▶ Provided information:
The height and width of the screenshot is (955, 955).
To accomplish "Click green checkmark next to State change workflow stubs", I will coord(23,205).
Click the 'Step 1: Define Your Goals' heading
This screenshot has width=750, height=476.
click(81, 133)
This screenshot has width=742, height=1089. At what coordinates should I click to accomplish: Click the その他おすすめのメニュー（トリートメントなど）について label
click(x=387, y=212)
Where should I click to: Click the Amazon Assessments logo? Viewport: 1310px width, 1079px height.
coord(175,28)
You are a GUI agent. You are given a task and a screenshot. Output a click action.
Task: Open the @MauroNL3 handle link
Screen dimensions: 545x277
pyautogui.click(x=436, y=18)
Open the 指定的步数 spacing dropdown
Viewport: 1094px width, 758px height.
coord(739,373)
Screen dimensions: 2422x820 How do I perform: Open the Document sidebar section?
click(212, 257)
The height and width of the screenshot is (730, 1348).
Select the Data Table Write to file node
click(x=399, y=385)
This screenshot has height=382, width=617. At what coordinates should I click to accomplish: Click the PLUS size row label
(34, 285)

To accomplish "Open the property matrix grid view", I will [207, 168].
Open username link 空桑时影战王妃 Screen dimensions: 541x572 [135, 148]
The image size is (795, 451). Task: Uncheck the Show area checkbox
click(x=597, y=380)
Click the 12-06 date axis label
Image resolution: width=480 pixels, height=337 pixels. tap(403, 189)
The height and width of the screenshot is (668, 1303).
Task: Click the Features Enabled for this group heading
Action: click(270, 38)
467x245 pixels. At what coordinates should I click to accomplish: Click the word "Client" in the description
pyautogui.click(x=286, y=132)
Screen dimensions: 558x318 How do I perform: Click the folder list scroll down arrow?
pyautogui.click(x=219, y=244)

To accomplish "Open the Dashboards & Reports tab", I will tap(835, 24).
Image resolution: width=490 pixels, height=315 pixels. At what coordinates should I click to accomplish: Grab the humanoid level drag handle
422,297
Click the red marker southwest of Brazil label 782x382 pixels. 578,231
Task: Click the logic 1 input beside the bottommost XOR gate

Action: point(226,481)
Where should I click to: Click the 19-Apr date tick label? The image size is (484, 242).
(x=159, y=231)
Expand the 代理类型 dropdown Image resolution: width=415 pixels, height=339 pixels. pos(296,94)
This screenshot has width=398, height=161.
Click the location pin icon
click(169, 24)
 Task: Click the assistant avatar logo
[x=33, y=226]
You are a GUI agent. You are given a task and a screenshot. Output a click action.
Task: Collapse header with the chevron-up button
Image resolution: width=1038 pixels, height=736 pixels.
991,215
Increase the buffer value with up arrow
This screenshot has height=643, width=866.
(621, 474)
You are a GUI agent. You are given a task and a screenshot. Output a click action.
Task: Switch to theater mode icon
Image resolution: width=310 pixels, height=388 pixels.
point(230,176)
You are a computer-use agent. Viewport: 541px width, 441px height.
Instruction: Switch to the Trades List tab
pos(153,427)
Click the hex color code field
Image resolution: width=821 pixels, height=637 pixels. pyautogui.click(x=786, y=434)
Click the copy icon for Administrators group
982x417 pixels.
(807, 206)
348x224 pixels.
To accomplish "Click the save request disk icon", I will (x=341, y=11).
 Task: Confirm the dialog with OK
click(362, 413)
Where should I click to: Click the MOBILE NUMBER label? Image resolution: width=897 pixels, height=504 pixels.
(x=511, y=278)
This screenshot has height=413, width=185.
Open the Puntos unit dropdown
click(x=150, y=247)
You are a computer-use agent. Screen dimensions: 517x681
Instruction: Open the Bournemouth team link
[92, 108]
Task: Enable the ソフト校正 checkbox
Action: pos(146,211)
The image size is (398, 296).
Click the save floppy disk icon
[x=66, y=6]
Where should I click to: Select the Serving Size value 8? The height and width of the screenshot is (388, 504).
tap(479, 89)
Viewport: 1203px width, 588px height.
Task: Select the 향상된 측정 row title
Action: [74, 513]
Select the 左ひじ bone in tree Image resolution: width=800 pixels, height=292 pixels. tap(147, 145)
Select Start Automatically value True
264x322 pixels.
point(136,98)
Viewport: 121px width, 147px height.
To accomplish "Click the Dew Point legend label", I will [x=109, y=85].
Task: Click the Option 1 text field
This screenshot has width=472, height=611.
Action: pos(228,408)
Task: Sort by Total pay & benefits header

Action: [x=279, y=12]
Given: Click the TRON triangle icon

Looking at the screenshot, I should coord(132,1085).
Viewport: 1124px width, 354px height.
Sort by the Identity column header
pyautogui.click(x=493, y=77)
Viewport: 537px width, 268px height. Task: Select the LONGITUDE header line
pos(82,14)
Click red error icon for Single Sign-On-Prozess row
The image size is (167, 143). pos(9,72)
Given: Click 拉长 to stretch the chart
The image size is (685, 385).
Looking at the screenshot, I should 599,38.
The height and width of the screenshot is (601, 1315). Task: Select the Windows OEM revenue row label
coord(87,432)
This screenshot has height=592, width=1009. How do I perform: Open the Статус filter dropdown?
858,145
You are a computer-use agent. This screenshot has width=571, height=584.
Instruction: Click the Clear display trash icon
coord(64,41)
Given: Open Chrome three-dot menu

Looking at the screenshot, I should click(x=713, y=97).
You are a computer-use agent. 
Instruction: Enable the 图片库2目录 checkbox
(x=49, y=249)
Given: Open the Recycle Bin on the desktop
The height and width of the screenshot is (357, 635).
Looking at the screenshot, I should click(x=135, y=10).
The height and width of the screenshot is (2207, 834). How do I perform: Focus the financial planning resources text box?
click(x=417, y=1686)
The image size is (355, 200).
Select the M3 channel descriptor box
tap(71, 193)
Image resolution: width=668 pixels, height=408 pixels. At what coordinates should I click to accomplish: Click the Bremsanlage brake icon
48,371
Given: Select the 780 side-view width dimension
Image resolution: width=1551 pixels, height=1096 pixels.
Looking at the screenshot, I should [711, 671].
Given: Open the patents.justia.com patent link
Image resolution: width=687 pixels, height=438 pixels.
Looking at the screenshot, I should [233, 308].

▶ Task directions:
The records above are to be duplicated word for word.

▶ Answer:
The height and width of the screenshot is (955, 955).
To accomplish "Click green checkmark next to State change workflow stubs", I will coord(23,205).
Click the 'Step 1: Define Your Goals' heading
This screenshot has width=750, height=476.
click(81, 133)
This screenshot has width=742, height=1089. At what coordinates should I click to accomplish: Click the その他おすすめのメニュー（トリートメントなど）について label
click(x=387, y=212)
Where should I click to: Click the Amazon Assessments logo? Viewport: 1310px width, 1079px height.
coord(175,28)
You are a GUI agent. You are given a task and a screenshot. Output a click action.
Task: Open the @MauroNL3 handle link
Screen dimensions: 545x277
pyautogui.click(x=436, y=18)
Open the 指定的步数 spacing dropdown
Viewport: 1094px width, 758px height.
coord(739,373)
Screen dimensions: 2422x820 How do I perform: Open the Document sidebar section?
click(212, 257)
The height and width of the screenshot is (730, 1348).
Select the Data Table Write to file node
click(x=399, y=385)
This screenshot has height=382, width=617. At what coordinates should I click to accomplish: Click the PLUS size row label
(34, 285)

To accomplish "Open the property matrix grid view", I will [207, 168].
Open username link 空桑时影战王妃 Screen dimensions: 541x572 [135, 148]
The image size is (795, 451). Task: Uncheck the Show area checkbox
click(x=597, y=380)
Click the 12-06 date axis label
Image resolution: width=480 pixels, height=337 pixels. tap(403, 189)
The height and width of the screenshot is (668, 1303).
Task: Click the Features Enabled for this group heading
Action: click(270, 38)
467x245 pixels. At what coordinates should I click to accomplish: Click the word "Client" in the description
pyautogui.click(x=286, y=132)
Screen dimensions: 558x318 How do I perform: Click the folder list scroll down arrow?
pyautogui.click(x=219, y=244)

To accomplish "Open the Dashboards & Reports tab", I will tap(835, 24).
Image resolution: width=490 pixels, height=315 pixels. At what coordinates should I click to accomplish: Grab the humanoid level drag handle
422,297
Click the red marker southwest of Brazil label 782x382 pixels. 578,231
Task: Click the logic 1 input beside the bottommost XOR gate

Action: point(226,481)
Where should I click to: Click the 19-Apr date tick label? The image size is (484, 242).
(x=159, y=231)
Expand the 代理类型 dropdown Image resolution: width=415 pixels, height=339 pixels. pos(296,94)
This screenshot has width=398, height=161.
Click the location pin icon
click(169, 24)
 Task: Click the assistant avatar logo
[x=33, y=226]
You are a GUI agent. You are given a task and a screenshot. Output a click action.
Task: Collapse header with the chevron-up button
Image resolution: width=1038 pixels, height=736 pixels.
991,215
Increase the buffer value with up arrow
This screenshot has height=643, width=866.
(621, 474)
You are a GUI agent. You are given a task and a screenshot. Output a click action.
Task: Switch to theater mode icon
Image resolution: width=310 pixels, height=388 pixels.
point(230,176)
You are a computer-use agent. Viewport: 541px width, 441px height.
Instruction: Switch to the Trades List tab
pos(153,427)
Click the hex color code field
Image resolution: width=821 pixels, height=637 pixels. pyautogui.click(x=786, y=434)
Click the copy icon for Administrators group
982x417 pixels.
(807, 206)
348x224 pixels.
To accomplish "Click the save request disk icon", I will (x=341, y=11).
 Task: Confirm the dialog with OK
click(362, 413)
Where should I click to: Click the MOBILE NUMBER label? Image resolution: width=897 pixels, height=504 pixels.
(x=511, y=278)
This screenshot has height=413, width=185.
Open the Puntos unit dropdown
click(x=150, y=247)
You are a computer-use agent. Screen dimensions: 517x681
Instruction: Open the Bournemouth team link
[92, 108]
Task: Enable the ソフト校正 checkbox
Action: pos(146,211)
The image size is (398, 296).
Click the save floppy disk icon
[x=66, y=6]
Where should I click to: Select the Serving Size value 8? The height and width of the screenshot is (388, 504).
tap(479, 89)
Viewport: 1203px width, 588px height.
Task: Select the 향상된 측정 row title
Action: [74, 513]
Select the 左ひじ bone in tree Image resolution: width=800 pixels, height=292 pixels. tap(147, 145)
Select Start Automatically value True
264x322 pixels.
point(136,98)
Viewport: 121px width, 147px height.
To accomplish "Click the Dew Point legend label", I will [x=109, y=85].
Task: Click the Option 1 text field
This screenshot has width=472, height=611.
Action: pos(228,408)
Task: Sort by Total pay & benefits header

Action: [x=279, y=12]
Given: Click the TRON triangle icon

Looking at the screenshot, I should coord(132,1085).
Viewport: 1124px width, 354px height.
Sort by the Identity column header
pyautogui.click(x=493, y=77)
Viewport: 537px width, 268px height. Task: Select the LONGITUDE header line
pos(82,14)
Click red error icon for Single Sign-On-Prozess row
The image size is (167, 143). pos(9,72)
Given: Click 拉长 to stretch the chart
The image size is (685, 385).
Looking at the screenshot, I should 599,38.
The height and width of the screenshot is (601, 1315). Task: Select the Windows OEM revenue row label
coord(87,432)
This screenshot has height=592, width=1009. How do I perform: Open the Статус filter dropdown?
858,145
You are a computer-use agent. This screenshot has width=571, height=584.
Instruction: Click the Clear display trash icon
coord(64,41)
Given: Open Chrome three-dot menu

Looking at the screenshot, I should click(x=713, y=97).
You are a computer-use agent. 
Instruction: Enable the 图片库2目录 checkbox
(x=49, y=249)
Given: Open the Recycle Bin on the desktop
The height and width of the screenshot is (357, 635).
Looking at the screenshot, I should click(x=135, y=10).
The height and width of the screenshot is (2207, 834). How do I perform: Focus the financial planning resources text box?
click(x=417, y=1686)
The image size is (355, 200).
Select the M3 channel descriptor box
tap(71, 193)
Image resolution: width=668 pixels, height=408 pixels. At what coordinates should I click to accomplish: Click the Bremsanlage brake icon
48,371
Given: Select the 780 side-view width dimension
Image resolution: width=1551 pixels, height=1096 pixels.
Looking at the screenshot, I should [711, 671].
Given: Open the patents.justia.com patent link
Image resolution: width=687 pixels, height=438 pixels.
Looking at the screenshot, I should [233, 308].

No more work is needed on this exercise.